→ **What is needed**:
Whatever appears in the records, write it out again exactly.

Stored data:
>>

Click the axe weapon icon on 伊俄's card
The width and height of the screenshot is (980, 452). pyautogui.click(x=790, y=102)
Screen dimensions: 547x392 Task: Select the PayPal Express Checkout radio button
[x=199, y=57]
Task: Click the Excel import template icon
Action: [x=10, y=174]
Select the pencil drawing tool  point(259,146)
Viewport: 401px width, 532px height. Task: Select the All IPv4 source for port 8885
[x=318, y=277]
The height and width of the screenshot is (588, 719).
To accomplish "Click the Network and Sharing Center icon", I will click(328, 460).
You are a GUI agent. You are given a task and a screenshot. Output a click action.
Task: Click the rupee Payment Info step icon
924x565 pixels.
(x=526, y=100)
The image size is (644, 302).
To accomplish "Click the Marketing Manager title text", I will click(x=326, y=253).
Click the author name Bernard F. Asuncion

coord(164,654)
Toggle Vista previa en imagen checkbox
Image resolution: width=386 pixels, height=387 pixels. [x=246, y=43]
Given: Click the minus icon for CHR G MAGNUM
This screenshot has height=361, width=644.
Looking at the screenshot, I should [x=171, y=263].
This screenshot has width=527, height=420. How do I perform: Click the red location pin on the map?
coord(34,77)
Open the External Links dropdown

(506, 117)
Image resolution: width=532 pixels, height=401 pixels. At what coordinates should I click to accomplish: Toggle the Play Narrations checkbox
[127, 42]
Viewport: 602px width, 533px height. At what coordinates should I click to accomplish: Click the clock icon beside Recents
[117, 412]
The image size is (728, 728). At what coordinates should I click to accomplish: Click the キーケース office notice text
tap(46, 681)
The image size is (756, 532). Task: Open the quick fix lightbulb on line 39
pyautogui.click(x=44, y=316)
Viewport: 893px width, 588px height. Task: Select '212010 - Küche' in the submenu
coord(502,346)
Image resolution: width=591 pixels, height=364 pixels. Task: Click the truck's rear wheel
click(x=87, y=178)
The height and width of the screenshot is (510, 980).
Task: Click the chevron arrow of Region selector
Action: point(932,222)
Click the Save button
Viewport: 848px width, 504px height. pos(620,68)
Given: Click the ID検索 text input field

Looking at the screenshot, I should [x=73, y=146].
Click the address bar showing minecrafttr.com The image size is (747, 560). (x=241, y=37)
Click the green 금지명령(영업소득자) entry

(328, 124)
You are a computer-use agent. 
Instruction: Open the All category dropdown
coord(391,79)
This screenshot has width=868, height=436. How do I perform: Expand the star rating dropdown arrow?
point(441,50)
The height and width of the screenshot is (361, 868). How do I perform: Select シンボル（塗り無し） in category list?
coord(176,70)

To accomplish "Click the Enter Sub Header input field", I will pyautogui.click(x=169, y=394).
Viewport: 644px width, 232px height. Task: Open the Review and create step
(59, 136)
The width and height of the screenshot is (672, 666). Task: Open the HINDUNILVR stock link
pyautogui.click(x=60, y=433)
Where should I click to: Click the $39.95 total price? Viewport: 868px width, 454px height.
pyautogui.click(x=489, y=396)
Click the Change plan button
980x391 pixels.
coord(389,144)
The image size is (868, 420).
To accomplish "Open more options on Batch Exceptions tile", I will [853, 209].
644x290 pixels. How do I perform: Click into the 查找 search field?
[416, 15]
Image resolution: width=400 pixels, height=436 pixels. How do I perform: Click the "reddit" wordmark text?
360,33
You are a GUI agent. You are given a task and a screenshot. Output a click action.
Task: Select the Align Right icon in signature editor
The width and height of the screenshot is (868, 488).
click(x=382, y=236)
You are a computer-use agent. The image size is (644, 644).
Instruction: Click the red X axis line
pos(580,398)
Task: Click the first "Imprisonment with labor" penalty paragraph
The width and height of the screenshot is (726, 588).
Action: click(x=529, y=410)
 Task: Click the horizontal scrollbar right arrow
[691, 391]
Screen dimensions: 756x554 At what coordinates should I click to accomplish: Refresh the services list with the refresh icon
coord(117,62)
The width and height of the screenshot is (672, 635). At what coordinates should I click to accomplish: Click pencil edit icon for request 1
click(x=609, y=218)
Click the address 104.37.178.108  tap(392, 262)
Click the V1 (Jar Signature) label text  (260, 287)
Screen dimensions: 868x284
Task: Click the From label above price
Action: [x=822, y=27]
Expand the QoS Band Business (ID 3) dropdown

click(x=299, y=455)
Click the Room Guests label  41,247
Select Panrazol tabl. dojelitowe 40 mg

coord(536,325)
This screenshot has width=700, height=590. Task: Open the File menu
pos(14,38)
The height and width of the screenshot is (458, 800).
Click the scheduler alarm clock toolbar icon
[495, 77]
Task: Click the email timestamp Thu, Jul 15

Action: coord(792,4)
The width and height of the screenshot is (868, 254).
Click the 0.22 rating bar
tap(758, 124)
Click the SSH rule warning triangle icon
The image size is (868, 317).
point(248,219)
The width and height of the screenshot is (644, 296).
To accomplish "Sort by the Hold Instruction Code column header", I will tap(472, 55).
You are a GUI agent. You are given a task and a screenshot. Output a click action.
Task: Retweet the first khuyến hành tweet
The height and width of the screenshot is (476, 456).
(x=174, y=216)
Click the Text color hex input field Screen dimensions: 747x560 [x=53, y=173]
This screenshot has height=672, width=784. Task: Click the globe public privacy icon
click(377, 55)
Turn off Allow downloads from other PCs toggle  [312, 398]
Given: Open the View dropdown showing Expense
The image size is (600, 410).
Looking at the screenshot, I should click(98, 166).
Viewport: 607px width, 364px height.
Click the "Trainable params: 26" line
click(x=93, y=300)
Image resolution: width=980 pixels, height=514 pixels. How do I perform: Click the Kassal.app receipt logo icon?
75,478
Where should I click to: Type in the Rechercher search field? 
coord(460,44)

<<

→ **Expected answer**:
Click the axe weapon icon on 伊俄's card
The width and height of the screenshot is (980, 452). pyautogui.click(x=790, y=102)
Screen dimensions: 547x392 Task: Select the PayPal Express Checkout radio button
[x=199, y=57]
Task: Click the Excel import template icon
Action: [x=10, y=174]
Select the pencil drawing tool  point(259,146)
Viewport: 401px width, 532px height. Task: Select the All IPv4 source for port 8885
[x=318, y=277]
The height and width of the screenshot is (588, 719).
To accomplish "Click the Network and Sharing Center icon", I will click(328, 460).
You are a GUI agent. You are given a task and a screenshot. Output a click action.
Task: Click the rupee Payment Info step icon
924x565 pixels.
(x=526, y=100)
The image size is (644, 302).
To accomplish "Click the Marketing Manager title text", I will click(x=326, y=253).
Click the author name Bernard F. Asuncion

coord(164,654)
Toggle Vista previa en imagen checkbox
Image resolution: width=386 pixels, height=387 pixels. [x=246, y=43]
Given: Click the minus icon for CHR G MAGNUM
This screenshot has height=361, width=644.
Looking at the screenshot, I should [x=171, y=263].
This screenshot has width=527, height=420. How do I perform: Click the red location pin on the map?
coord(34,77)
Open the External Links dropdown

(506, 117)
Image resolution: width=532 pixels, height=401 pixels. At what coordinates should I click to accomplish: Toggle the Play Narrations checkbox
[127, 42]
Viewport: 602px width, 533px height. At what coordinates should I click to accomplish: Click the clock icon beside Recents
[117, 412]
The image size is (728, 728). At what coordinates should I click to accomplish: Click the キーケース office notice text
tap(46, 681)
The image size is (756, 532). Task: Open the quick fix lightbulb on line 39
pyautogui.click(x=44, y=316)
Viewport: 893px width, 588px height. Task: Select '212010 - Küche' in the submenu
coord(502,346)
Image resolution: width=591 pixels, height=364 pixels. Task: Click the truck's rear wheel
click(x=87, y=178)
The height and width of the screenshot is (510, 980).
Task: Click the chevron arrow of Region selector
Action: point(932,222)
Click the Save button
Viewport: 848px width, 504px height. pos(620,68)
Given: Click the ID検索 text input field

Looking at the screenshot, I should [x=73, y=146].
Click the address bar showing minecrafttr.com The image size is (747, 560). (x=241, y=37)
Click the green 금지명령(영업소득자) entry

(328, 124)
You are a computer-use agent. 
Instruction: Open the All category dropdown
coord(391,79)
This screenshot has width=868, height=436. How do I perform: Expand the star rating dropdown arrow?
point(441,50)
The height and width of the screenshot is (361, 868). How do I perform: Select シンボル（塗り無し） in category list?
coord(176,70)

To accomplish "Click the Enter Sub Header input field", I will pyautogui.click(x=169, y=394).
Viewport: 644px width, 232px height. Task: Open the Review and create step
(59, 136)
The width and height of the screenshot is (672, 666). Task: Open the HINDUNILVR stock link
pyautogui.click(x=60, y=433)
Where should I click to: Click the $39.95 total price? Viewport: 868px width, 454px height.
pyautogui.click(x=489, y=396)
Click the Change plan button
980x391 pixels.
coord(389,144)
The image size is (868, 420).
To accomplish "Open more options on Batch Exceptions tile", I will [853, 209].
644x290 pixels. How do I perform: Click into the 查找 search field?
[416, 15]
Image resolution: width=400 pixels, height=436 pixels. How do I perform: Click the "reddit" wordmark text?
360,33
You are a GUI agent. You are given a task and a screenshot. Output a click action.
Task: Select the Align Right icon in signature editor
The width and height of the screenshot is (868, 488).
click(x=382, y=236)
You are a computer-use agent. The image size is (644, 644).
Instruction: Click the red X axis line
pos(580,398)
Task: Click the first "Imprisonment with labor" penalty paragraph
The width and height of the screenshot is (726, 588).
Action: click(x=529, y=410)
 Task: Click the horizontal scrollbar right arrow
[691, 391]
Screen dimensions: 756x554 At what coordinates should I click to accomplish: Refresh the services list with the refresh icon
coord(117,62)
The width and height of the screenshot is (672, 635). At what coordinates should I click to accomplish: Click pencil edit icon for request 1
click(x=609, y=218)
Click the address 104.37.178.108  tap(392, 262)
Click the V1 (Jar Signature) label text  (260, 287)
Screen dimensions: 868x284
Task: Click the From label above price
Action: [x=822, y=27]
Expand the QoS Band Business (ID 3) dropdown

click(x=299, y=455)
Click the Room Guests label  41,247
Select Panrazol tabl. dojelitowe 40 mg

coord(536,325)
This screenshot has width=700, height=590. Task: Open the File menu
pos(14,38)
The height and width of the screenshot is (458, 800).
Click the scheduler alarm clock toolbar icon
[495, 77]
Task: Click the email timestamp Thu, Jul 15

Action: coord(792,4)
The width and height of the screenshot is (868, 254).
Click the 0.22 rating bar
tap(758, 124)
Click the SSH rule warning triangle icon
The image size is (868, 317).
point(248,219)
The width and height of the screenshot is (644, 296).
To accomplish "Sort by the Hold Instruction Code column header", I will tap(472, 55).
You are a GUI agent. You are given a task and a screenshot. Output a click action.
Task: Retweet the first khuyến hành tweet
The height and width of the screenshot is (476, 456).
(x=174, y=216)
Click the Text color hex input field Screen dimensions: 747x560 [x=53, y=173]
This screenshot has height=672, width=784. Task: Click the globe public privacy icon
click(377, 55)
Turn off Allow downloads from other PCs toggle  [312, 398]
Given: Open the View dropdown showing Expense
The image size is (600, 410).
Looking at the screenshot, I should click(98, 166).
Viewport: 607px width, 364px height.
Click the "Trainable params: 26" line
click(x=93, y=300)
Image resolution: width=980 pixels, height=514 pixels. How do I perform: Click the Kassal.app receipt logo icon?
75,478
Where should I click to: Type in the Rechercher search field? 
coord(460,44)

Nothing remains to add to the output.